The CLI doubles as the worked example and the acceptance harness:

# verify a password for the current user through PAM (prompts; echo disabled)
phosphor-service-lock-cli authenticate
# authenticate a specific user against a specific PAM stack
phosphor-service-lock-cli authenticate alice --service phosphor-lock
# report whether the compositor advertises ext-session-lock-v1
phosphor-service-lock-cli supported

Design notes

  • Composes the foundation primitive. The ext-session-lock-v1 client lives in phosphor-wayland (SessionLock). This library links it privately and builds the authentication + lock state machine on top. It binds no protocols itself. The protocol-correct teardown rules (never destroy a locked session; honour the must-stay-locked-if-the-client-dies guarantee) live in the client.
  • Authenticates off the GUI thread.

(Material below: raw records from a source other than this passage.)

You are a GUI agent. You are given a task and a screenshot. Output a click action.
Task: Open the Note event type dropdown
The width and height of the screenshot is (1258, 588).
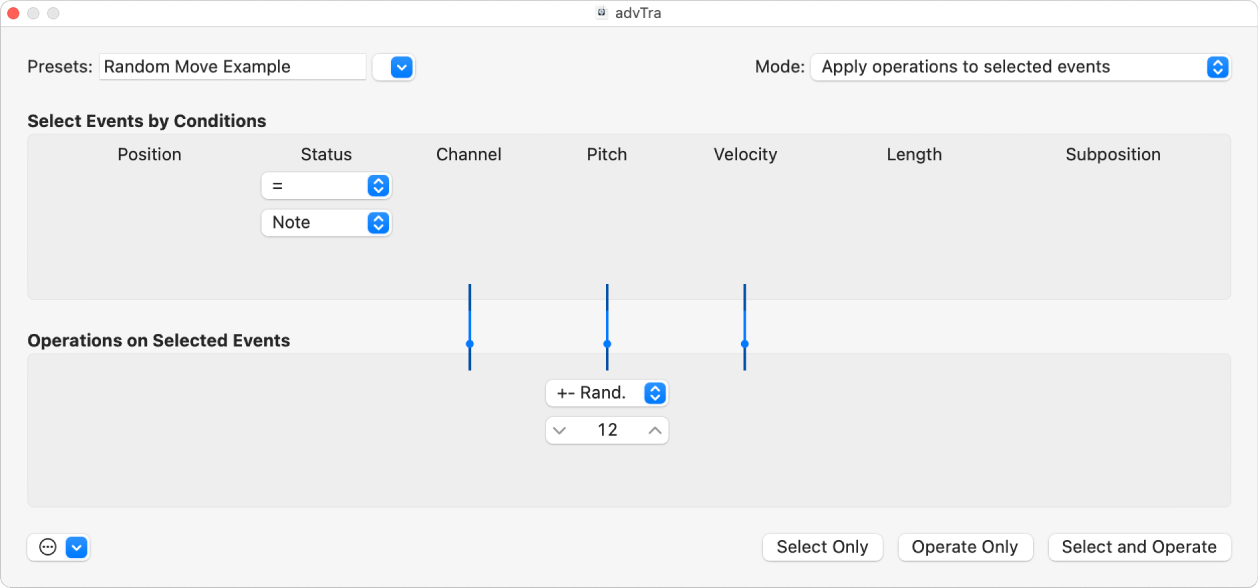tap(326, 222)
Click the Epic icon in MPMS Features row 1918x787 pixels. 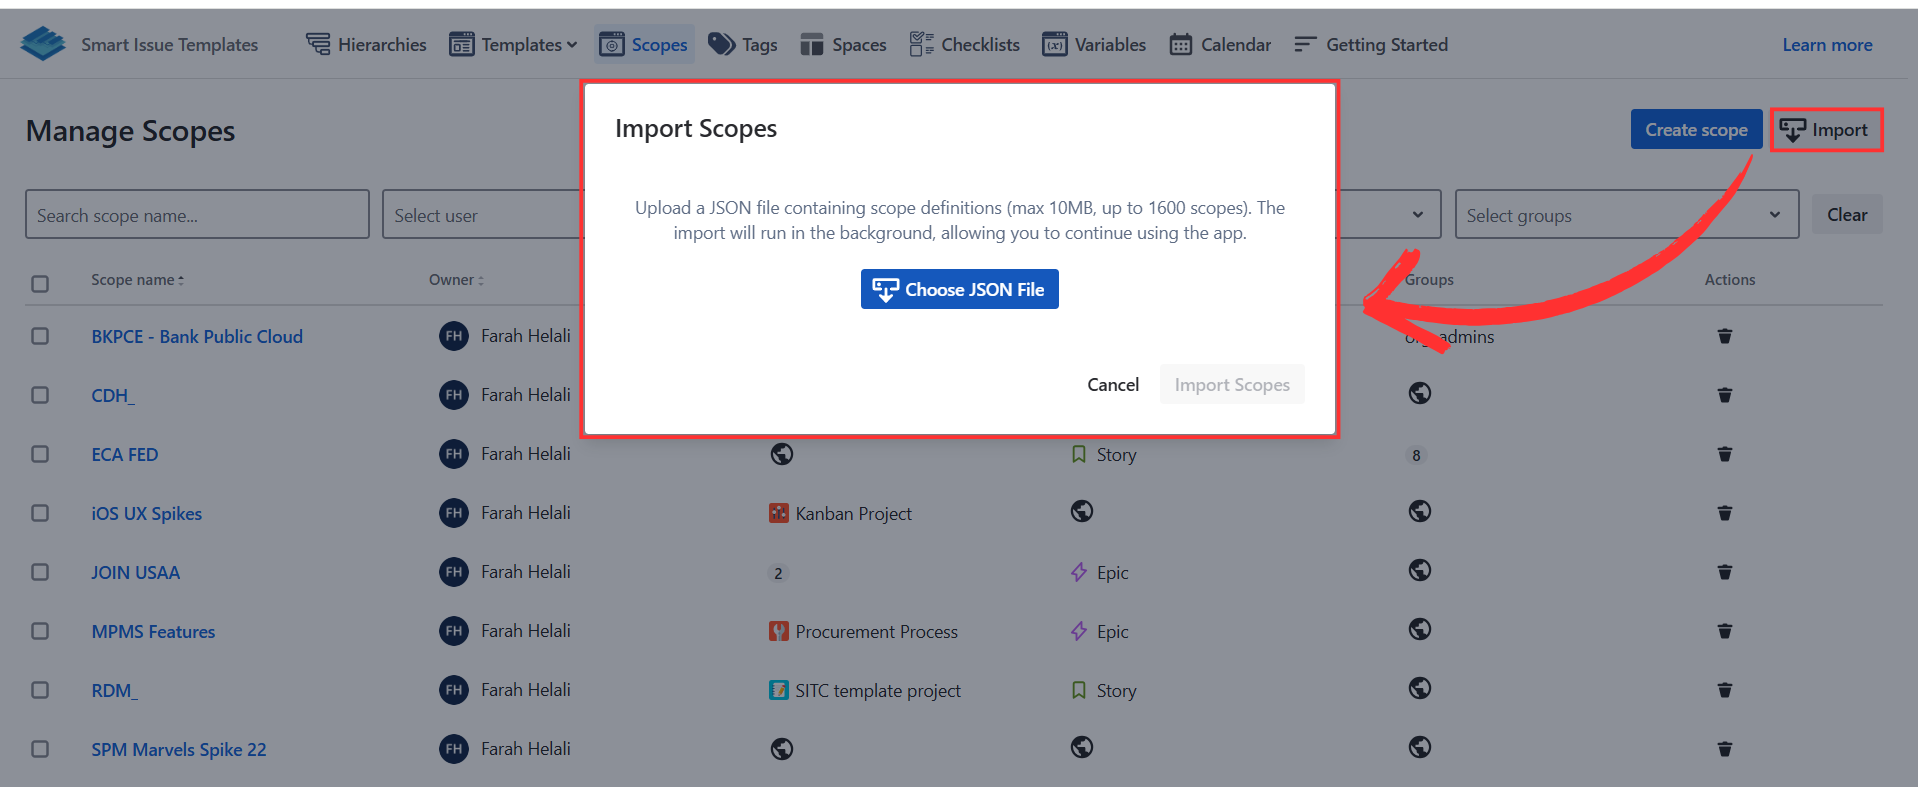click(x=1079, y=632)
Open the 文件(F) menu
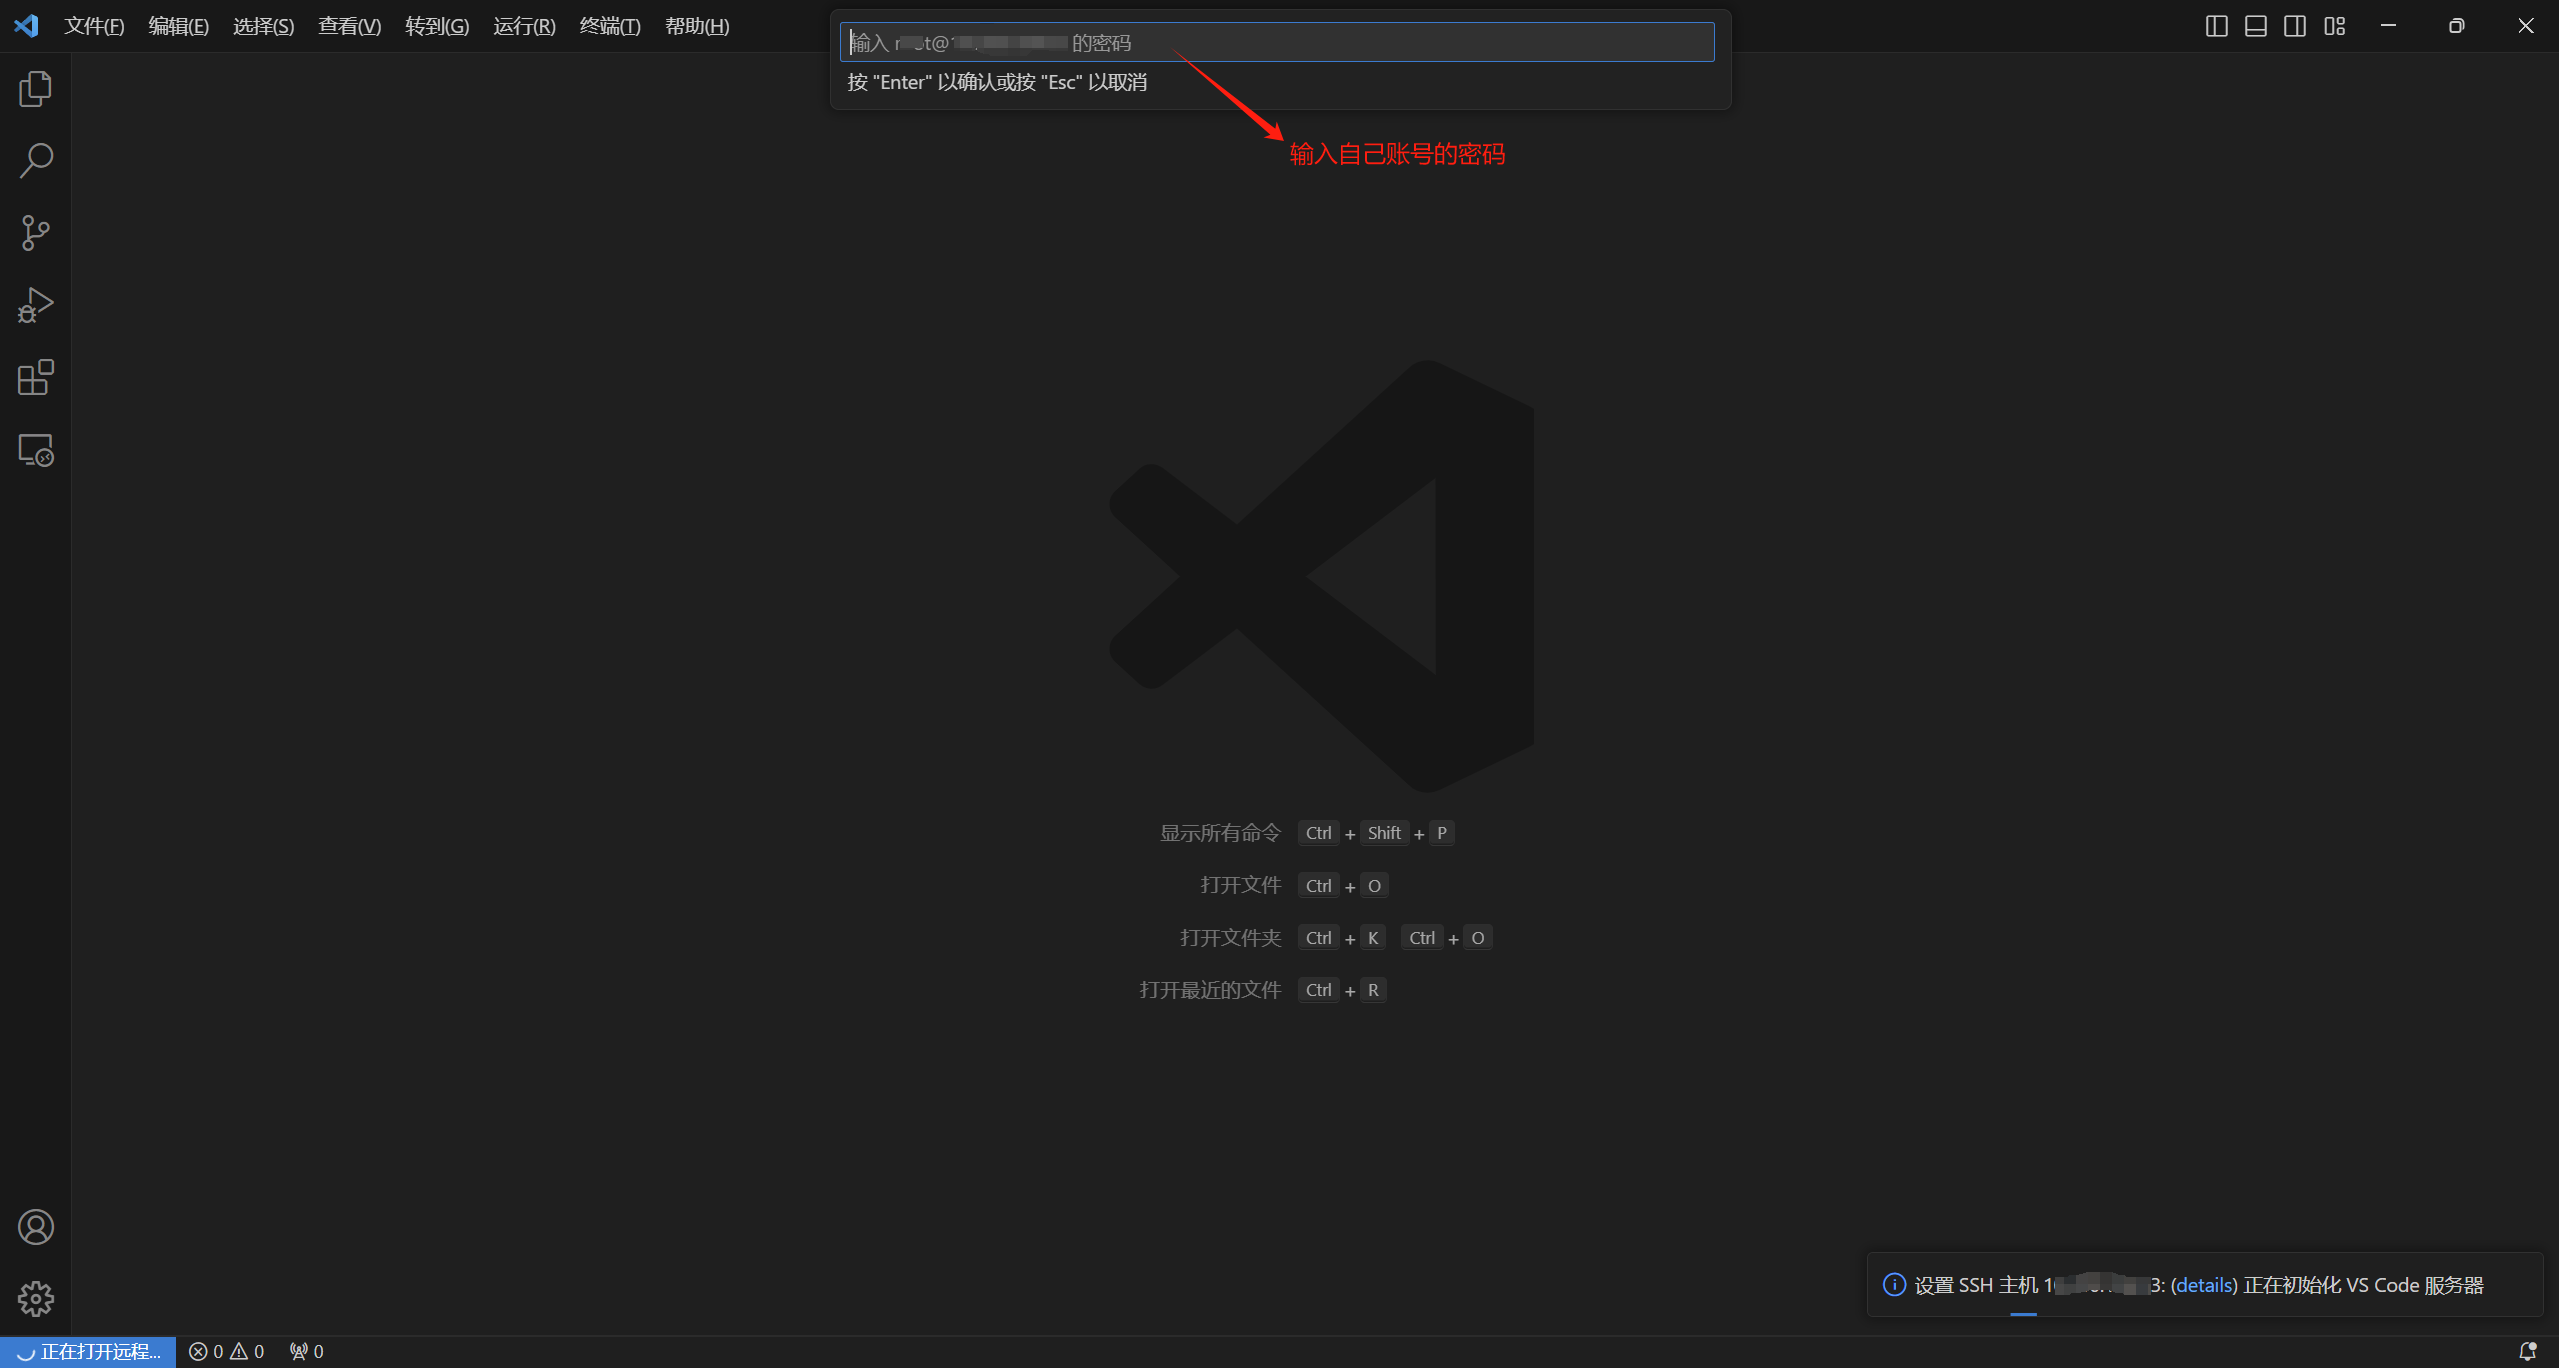 (94, 26)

PamAuthenticator runs the blocking PAM transaction (pam_authenticate + pam_acct_mgmt) on the global thread pool and marshals the result back to the GUI thread, so a PAM module that sleeps (faildelay, a network backend) never stalls the event loop. One transaction at a time. The password answers only PAM's echo-off prompt, is moved to a sole owner, and is wiped (explicit_bzero) after the transaction. It is never logged.
  • Seams for testability. The lock state machine is driven through an ISessionLock seam and the IAuthenticator seam, so the whole lock policy (request → locked → authenticate → unlock, with auth-failure retry and compositor-driven teardown) is unit-tested with fakes and no live compositor or PAM stack.
  • A single active lock, not a model. Like phosphor-service-polkit / phosphor-service-idle and unlike phosphor-service-clipboard, the lock is a single state, exposed as a State enum rather than a list model.
  • Lock surfaces are deferred. A real lock screen must create an ext_session_lock_surface_v1 per output before the compositor presents the locked frame. That rendering layer is a shell concern owned by a future consumer. Until then the compositor decides, per its own policy, when to confirm the lock.

Dependencies

  • phosphor-wayland (private link; provides the SessionLock ext-session-lock-v1 client and the vendored protocol code). No separate wayland-protocols dependency.
  • PAM (libpam, private link) for authentication.
  • Qt6 >= 6.6 (Core, Qml; Concurrent privately for the off-thread PAM transaction). The CLI additionally uses Qt6 Gui for QGuiApplication.
  • A compositor advertising ext-session-lock-v1 for the live lock path (the library loads inert without it, and authentication still works).

Status

Shipped. LockService authenticates the session user through PamAuthenticator (PAM, off the GUI thread, configurable service, default login) and coordinates the lock state with the compositor through PhosphorWayland::SessionLock (ext-session-lock-v1), running the state sequence Unlocked → Locking → Locked → Authenticating, releasing the lock on a successful unlock and staying locked on a failed attempt. The examples/phosphor-service-lock-cli demo provides authenticate (PAM, prints success/failure) and supported against a live session. Four test binaries pin the deterministic surface with no compositor or valid credentials: the smoke harness (registration idempotency, inert construction), the QML-engine load test, the PAM authenticator test (configured service, fast-fail, the concurrency guard, real-PAM rejection of a nonexistent user), and the state-machine test (the full lock policy on fakes). The per-output lock surfaces and the lock-screen UI are a future shell consumer of this library.